The contradictory findings on the effect of tape on vertical jump height and EMG activity may be due to the orientation of the kinesio tape and the direction that the tape is laid. The difference in the direction that the kinesio tape is applied may be the reason that the EMG results from the current study vary from previous research.
As previously mentioned, the only statistical difference in vertical jump height occurred in the one legged static vertical jump. However, a distinct trend was observed as there was a minor increase in jump height for each of the jump types. In the sporting world, any small increase in jump height counts as even a millimeter may be advantageous.
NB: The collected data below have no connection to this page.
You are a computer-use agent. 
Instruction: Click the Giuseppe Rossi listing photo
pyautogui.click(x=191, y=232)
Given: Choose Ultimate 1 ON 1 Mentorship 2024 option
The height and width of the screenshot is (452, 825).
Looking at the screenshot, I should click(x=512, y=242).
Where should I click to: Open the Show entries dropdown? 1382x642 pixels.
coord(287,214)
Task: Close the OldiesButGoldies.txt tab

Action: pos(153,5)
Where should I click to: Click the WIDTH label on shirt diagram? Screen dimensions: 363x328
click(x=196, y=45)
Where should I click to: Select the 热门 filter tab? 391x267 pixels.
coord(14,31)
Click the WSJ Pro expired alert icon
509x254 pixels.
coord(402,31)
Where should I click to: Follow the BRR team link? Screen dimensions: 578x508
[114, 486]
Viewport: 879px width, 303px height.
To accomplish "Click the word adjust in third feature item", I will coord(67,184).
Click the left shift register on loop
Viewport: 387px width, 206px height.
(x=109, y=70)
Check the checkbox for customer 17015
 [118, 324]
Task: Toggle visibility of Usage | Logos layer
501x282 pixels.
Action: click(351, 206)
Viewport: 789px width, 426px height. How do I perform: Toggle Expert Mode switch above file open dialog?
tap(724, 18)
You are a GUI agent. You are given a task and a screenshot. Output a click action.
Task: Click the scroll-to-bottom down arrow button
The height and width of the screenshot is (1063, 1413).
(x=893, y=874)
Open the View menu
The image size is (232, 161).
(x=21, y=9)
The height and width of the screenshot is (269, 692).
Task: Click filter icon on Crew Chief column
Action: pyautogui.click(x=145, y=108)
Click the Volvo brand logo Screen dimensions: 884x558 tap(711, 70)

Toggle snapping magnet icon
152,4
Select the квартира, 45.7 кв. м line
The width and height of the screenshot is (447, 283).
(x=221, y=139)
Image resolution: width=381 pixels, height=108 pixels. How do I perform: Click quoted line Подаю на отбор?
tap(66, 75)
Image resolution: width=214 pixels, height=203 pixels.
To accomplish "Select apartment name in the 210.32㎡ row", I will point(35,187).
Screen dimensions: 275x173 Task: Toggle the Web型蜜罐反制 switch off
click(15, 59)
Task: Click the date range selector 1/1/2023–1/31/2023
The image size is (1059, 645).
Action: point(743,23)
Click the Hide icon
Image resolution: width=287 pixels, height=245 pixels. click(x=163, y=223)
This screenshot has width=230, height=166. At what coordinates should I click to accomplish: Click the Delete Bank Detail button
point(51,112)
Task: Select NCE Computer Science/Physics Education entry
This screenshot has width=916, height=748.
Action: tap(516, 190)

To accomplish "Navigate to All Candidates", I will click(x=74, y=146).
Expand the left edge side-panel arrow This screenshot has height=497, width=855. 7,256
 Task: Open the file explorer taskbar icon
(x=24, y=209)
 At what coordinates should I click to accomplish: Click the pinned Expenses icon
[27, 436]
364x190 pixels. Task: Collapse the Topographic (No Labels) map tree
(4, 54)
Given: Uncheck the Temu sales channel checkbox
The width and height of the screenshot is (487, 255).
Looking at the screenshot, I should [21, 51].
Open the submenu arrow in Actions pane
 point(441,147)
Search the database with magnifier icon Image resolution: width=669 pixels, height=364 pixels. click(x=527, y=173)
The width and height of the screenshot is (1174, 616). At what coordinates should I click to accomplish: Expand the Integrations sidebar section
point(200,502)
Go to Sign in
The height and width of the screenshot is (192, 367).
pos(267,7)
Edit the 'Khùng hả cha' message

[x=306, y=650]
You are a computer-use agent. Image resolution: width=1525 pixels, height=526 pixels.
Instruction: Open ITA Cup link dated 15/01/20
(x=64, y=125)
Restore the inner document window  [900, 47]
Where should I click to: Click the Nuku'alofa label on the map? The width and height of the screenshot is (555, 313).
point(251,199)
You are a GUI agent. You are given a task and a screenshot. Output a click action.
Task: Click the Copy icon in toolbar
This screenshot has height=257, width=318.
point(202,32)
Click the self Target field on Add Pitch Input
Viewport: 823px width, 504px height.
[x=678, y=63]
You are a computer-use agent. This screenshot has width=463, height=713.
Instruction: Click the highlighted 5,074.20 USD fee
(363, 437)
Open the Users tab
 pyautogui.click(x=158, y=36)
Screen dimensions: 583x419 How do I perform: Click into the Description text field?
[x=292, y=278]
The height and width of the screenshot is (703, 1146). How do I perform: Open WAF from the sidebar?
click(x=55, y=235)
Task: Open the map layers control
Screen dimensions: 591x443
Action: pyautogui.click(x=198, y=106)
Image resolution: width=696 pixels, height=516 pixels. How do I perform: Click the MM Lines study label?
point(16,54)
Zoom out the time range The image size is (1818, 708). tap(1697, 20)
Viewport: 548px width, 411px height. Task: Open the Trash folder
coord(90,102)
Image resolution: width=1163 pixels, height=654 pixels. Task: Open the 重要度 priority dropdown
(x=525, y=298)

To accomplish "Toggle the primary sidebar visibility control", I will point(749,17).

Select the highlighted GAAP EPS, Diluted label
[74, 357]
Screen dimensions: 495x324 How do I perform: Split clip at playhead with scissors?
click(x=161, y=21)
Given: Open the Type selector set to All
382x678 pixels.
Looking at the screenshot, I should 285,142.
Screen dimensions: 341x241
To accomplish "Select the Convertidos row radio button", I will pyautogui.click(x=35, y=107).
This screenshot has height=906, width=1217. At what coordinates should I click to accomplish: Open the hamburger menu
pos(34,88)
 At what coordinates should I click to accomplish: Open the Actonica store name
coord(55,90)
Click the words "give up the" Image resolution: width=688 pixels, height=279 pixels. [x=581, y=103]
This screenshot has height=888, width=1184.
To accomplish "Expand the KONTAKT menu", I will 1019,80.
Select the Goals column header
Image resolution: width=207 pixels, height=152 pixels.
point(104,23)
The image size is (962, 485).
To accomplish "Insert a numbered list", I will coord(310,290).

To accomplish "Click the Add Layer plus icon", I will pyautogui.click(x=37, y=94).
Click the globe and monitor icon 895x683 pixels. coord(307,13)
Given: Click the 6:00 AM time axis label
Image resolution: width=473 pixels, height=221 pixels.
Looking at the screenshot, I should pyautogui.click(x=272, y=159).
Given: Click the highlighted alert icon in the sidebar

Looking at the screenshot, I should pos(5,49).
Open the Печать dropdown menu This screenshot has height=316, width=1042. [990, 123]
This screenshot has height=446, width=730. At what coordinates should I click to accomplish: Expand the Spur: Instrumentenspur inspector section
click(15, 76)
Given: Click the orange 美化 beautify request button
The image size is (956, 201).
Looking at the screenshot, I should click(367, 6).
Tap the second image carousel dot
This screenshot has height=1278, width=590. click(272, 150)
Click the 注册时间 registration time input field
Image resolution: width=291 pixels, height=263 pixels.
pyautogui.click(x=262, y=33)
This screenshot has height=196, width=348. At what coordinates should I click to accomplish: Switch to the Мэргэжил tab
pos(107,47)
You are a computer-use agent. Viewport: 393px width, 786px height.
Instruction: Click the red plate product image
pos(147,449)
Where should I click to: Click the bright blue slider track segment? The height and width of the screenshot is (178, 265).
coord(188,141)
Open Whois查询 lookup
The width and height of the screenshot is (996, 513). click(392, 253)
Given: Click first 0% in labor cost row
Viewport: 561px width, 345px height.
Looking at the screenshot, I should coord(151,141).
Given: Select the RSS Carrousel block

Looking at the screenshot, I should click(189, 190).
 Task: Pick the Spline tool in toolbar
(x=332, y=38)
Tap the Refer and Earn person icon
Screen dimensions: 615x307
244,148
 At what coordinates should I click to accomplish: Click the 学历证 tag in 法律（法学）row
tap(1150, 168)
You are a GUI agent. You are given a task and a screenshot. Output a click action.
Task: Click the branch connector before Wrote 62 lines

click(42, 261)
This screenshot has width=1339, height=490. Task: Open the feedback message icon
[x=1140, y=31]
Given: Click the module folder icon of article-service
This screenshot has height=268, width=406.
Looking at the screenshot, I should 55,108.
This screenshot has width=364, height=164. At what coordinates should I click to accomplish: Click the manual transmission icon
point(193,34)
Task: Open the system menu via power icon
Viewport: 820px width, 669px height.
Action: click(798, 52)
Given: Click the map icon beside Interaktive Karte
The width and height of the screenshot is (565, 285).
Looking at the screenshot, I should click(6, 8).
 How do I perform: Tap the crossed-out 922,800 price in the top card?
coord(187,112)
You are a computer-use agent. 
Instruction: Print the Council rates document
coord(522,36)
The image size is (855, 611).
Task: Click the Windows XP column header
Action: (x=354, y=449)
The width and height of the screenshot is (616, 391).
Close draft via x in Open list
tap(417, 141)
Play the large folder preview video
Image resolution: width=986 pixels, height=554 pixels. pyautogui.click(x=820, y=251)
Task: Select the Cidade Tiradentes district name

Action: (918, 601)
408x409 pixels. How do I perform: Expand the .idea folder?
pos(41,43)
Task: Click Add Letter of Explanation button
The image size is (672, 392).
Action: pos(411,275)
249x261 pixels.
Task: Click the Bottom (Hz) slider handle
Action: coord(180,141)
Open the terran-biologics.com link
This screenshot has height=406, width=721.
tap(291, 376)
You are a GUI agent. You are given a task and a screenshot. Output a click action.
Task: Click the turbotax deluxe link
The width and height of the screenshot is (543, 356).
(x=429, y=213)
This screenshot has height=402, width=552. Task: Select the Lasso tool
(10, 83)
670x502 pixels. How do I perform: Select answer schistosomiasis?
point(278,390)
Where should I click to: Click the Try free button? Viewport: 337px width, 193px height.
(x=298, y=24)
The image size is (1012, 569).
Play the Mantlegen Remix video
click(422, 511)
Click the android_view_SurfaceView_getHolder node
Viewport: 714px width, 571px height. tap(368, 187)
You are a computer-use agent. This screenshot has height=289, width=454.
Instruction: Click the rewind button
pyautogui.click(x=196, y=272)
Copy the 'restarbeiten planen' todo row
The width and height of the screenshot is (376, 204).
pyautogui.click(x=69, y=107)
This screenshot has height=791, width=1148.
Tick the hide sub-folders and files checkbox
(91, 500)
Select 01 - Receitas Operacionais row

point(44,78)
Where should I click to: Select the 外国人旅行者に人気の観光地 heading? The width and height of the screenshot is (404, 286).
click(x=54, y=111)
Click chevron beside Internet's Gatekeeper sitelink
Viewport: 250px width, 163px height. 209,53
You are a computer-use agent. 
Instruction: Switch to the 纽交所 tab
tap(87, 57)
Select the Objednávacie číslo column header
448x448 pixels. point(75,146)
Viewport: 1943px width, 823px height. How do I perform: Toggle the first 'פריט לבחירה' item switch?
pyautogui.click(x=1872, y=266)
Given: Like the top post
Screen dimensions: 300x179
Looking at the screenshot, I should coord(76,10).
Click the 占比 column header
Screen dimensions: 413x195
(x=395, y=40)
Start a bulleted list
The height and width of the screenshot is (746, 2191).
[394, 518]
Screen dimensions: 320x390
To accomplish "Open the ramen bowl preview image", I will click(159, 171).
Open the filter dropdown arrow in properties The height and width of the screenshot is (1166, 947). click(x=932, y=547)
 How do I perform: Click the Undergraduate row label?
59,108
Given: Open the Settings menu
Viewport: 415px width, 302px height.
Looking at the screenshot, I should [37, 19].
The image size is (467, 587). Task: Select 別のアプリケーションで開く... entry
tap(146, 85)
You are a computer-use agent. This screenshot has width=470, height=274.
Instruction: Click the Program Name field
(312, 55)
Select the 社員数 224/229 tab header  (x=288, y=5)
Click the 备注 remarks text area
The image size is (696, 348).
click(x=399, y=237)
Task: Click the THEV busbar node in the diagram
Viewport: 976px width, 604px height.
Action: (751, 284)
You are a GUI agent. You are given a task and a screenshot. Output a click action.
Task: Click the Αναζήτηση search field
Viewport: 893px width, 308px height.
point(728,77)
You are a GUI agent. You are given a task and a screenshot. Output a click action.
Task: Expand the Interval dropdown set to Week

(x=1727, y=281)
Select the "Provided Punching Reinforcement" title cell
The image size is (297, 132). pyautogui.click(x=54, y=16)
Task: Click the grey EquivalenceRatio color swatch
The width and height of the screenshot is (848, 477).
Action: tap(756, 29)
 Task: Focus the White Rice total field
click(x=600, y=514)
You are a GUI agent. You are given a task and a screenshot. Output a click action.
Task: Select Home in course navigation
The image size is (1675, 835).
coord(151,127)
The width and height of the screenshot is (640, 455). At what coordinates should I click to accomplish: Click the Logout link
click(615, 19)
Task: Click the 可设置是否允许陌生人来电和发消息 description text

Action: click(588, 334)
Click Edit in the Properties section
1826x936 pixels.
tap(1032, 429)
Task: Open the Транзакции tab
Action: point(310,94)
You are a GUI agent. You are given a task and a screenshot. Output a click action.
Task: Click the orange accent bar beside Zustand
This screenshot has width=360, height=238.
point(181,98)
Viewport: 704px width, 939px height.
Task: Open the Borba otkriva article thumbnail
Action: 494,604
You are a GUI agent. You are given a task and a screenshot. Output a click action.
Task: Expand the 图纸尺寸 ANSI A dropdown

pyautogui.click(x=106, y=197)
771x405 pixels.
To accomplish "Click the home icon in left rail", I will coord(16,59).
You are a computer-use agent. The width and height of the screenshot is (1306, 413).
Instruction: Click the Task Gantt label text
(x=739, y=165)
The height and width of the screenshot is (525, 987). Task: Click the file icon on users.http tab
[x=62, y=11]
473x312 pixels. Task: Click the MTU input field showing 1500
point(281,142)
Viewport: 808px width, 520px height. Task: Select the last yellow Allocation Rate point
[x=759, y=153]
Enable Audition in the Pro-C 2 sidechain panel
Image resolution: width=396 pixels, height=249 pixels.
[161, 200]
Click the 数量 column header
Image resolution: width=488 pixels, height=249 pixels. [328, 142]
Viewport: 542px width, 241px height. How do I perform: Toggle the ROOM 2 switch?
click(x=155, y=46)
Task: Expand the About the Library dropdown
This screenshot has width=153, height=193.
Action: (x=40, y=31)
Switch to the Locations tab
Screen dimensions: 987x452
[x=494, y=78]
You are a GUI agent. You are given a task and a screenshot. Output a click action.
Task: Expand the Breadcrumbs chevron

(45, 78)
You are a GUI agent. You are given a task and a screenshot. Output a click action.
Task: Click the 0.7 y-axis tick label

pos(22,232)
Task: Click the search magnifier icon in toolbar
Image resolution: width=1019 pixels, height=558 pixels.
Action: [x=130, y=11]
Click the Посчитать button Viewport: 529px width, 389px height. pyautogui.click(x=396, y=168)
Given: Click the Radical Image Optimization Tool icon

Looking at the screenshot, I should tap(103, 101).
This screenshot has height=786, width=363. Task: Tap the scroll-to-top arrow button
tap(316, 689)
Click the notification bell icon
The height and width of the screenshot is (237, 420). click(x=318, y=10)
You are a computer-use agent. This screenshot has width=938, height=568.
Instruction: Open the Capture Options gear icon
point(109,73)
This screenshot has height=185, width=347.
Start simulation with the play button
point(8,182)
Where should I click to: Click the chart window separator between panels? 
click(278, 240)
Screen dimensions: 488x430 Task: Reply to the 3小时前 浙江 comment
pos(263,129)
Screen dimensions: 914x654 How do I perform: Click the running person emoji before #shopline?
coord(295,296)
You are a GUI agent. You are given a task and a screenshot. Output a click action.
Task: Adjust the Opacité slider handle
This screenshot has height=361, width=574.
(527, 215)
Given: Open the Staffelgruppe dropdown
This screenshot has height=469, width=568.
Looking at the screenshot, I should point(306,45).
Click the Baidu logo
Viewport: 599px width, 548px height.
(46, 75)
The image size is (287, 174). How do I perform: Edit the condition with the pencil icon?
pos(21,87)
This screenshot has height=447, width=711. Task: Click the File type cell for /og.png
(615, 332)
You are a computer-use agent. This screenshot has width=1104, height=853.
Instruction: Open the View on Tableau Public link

A small improvement in vertical jump height after the application of kinesio tape is beneficial to an athlete, especially in a sport such as volleyball or basketball where that height improvement can be the difference between making the block or not. Therefore, even these minor enhancements in vertical jump height can provide an athletic advantage to the competitor.
Some of the limitations of the current study are related to the design of the study. A one group pre-test post-test design was used and future studies should incorporate the addition of a control group, placebo group, or a comparator group using different types of tape to minimize treats to the internal validity of the data. A larger sample size with longer follow up as well may further add to the strength of the findings supporting the use of therapeutic taping.
Based on the research available to date, there are various gaps in the literature. While the current research only included healthy individuals, the outcome is useful to establish normative data on the use of Kinesiotape to improve vertical jump performance. From the clinical perspective, future research using a symptomatic population with Achilles tendinopathy may be beneficial and demonstrate added value to the body of literature available to clinicians. It would also be valuable to measure the effect of therapeutic taping on EMG activity of the larger muscles in the upper leg, as well as the lower leg, to determine if this taping technique has any influence on the quadriceps, hamstring, and gluteal muscles. Most studies also do not examine longer term outcomes and cost effectiveness. Longer follow up or periods of application time may provide further understanding into the use of therapeutic taping and further clarify some of the mixed results in the available literature. The effect of tape on other sport specific or performance measures may be another area that further research is required.

5. Conclusions

Kinesio tape is a popular therapeutic intervention that is often used to prevent and treat many conditions such as Achilles tendinopathy. It has been reported to have various effects on different physical, physiological, and sport specific aspects such as vertical jump height and EMG activity. The findings of this study have shown that the application of kinesio tape increased vertical jump height during a one legged static vertical jump. A trend of minor improvement was evident with all of the vertical jumps that were performed. Kinesio tape had no effect on EMG activity of the gastrocnemius or soleus muscles.
The improvement in vertical jump height demonstrated that the application of kinesio tape may provide an individual with an athletic advantage in sports such as volleyball and basketball where jump height may be advantageous in certain sport specific situations. Further study is required, however, to examine the effects on a larger or symptomatic sample.